2.  **Connect your client:**
    Connect your XR client to the server at `http://<your-server-ip>:8080`. Once the WebRTC connection is established, the server will start receiving data.

3.  **Visualize:**
    A Rerun viewer window will spawn, displaying the received skeleton poses in real-time.

    ![Rerun Visualization Example](assets/rerun_viz_example.gif)

## Usage

The core of the server is the `WebRTCServer` class.

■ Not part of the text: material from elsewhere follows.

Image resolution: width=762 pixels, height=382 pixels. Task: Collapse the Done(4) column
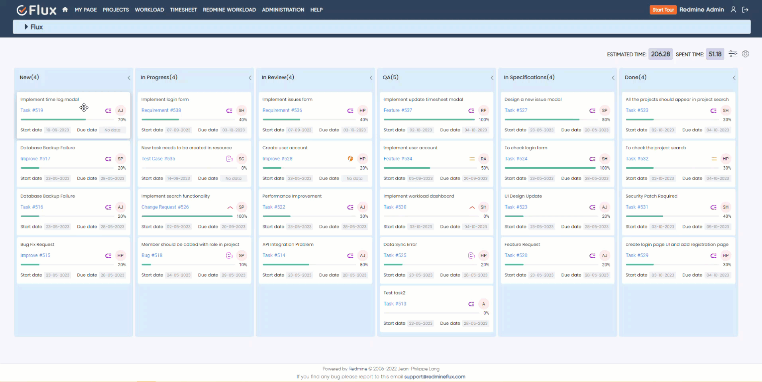pyautogui.click(x=735, y=78)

You can instantiate it with factories for creating video tracks and handlers for data channels.

```python
from xr_robot_teleop_server.streaming import WebRTCServer
from xr_robot_teleop_server.sources import FFmpegFileSource
from xr_robot_teleop_server.transforms import EquilibEqui2Pers
from aiortc import MediaStreamTrack
import numpy as np

# 1. Define a shared state object (optional)
# This object is shared between the video track and data channel handlers
# for a single peer connection.
class AppState:
    def __init__(self):
        self.pitch = 0.0
        self.yaw = 0.0
        self.roll = 0.0

# 2. Define a handler for an incoming data channel
def on_camera_message(message: str, state: AppState):
    # Parse message and update the shared state
    data = json.loads(message)
    state.pitch = np.deg2rad(float(data.get("pitch", 0.0)))
    state.yaw = np.deg2rad(float(data.get("yaw", 0.0)))

# 3. Define a factory for the video track
# This factory creates the video source, the transform, and the track itself.
class ReprojectionTrack(MediaStreamTrack):
    kind = "video"

    def __init__(self, state: AppState):
        super().__init__()
        self.state = state
        self.source = FFmpegFileSource("path/to/your/360_video.mp4")
        self.transform = EquilibEqui2Pers(output_width=1280, output_height=720, fov_x=90.0)

    async def recv(self):
        equi_frame_rgb = next(self.source)
        rot = {"pitch": self.state.pitch, "yaw": self.state.yaw, "roll": self.state.roll}
        perspective_frame = self.transform.transform(frame=equi_frame_rgb, rot=rot)
        # ... create and return av.VideoFrame ...

# 4. Configure and run the server
if __name__ == "__main__":
    data_handlers = {
        "camera": on_camera_message,
        # Add other handlers for "body_pose", "left_hand", etc.
    }

    server = WebRTCServer(
        state_factory=AppState,
        video_track_factory=ReprojectionTrack,
        datachannel_handlers=data_handlers,
    )

    server.run()
```

## Project Structure

```
.
├── examples/                 # Example scripts showing how to use the server
├── src/
│   └── xr_robot_teleop_server/
│       ├── schemas/          # Data schemas for skeletons (OpenXR) and poses
│       ├── sources/          # Pluggable video sources (FFmpeg, OpenCV)
│       ├── streaming/        # Core WebRTC server logic
│       └── transforms/       # Pluggable video transformations (e.g., reprojection)
├── tests/                    # Unit and integration tests
└── pyproject.toml            # Project metadata and dependencies
```

## Dependencies

-   **Core**: `aiortc`, `fastapi`, `uvicorn`, `numpy`, `loguru`
-   **Transforms**: `equilib`
-   **Video Sources**: `opencv-python` (optional), `ffmpeg` (must be in system PATH for `FFmpegFileSource`)
-   **Visualization**: `rerun-sdk`

See `pyproject.toml` for detailed dependency information.

## License

This project is licensed under the terms of the [LICENSE](LICENSE) file.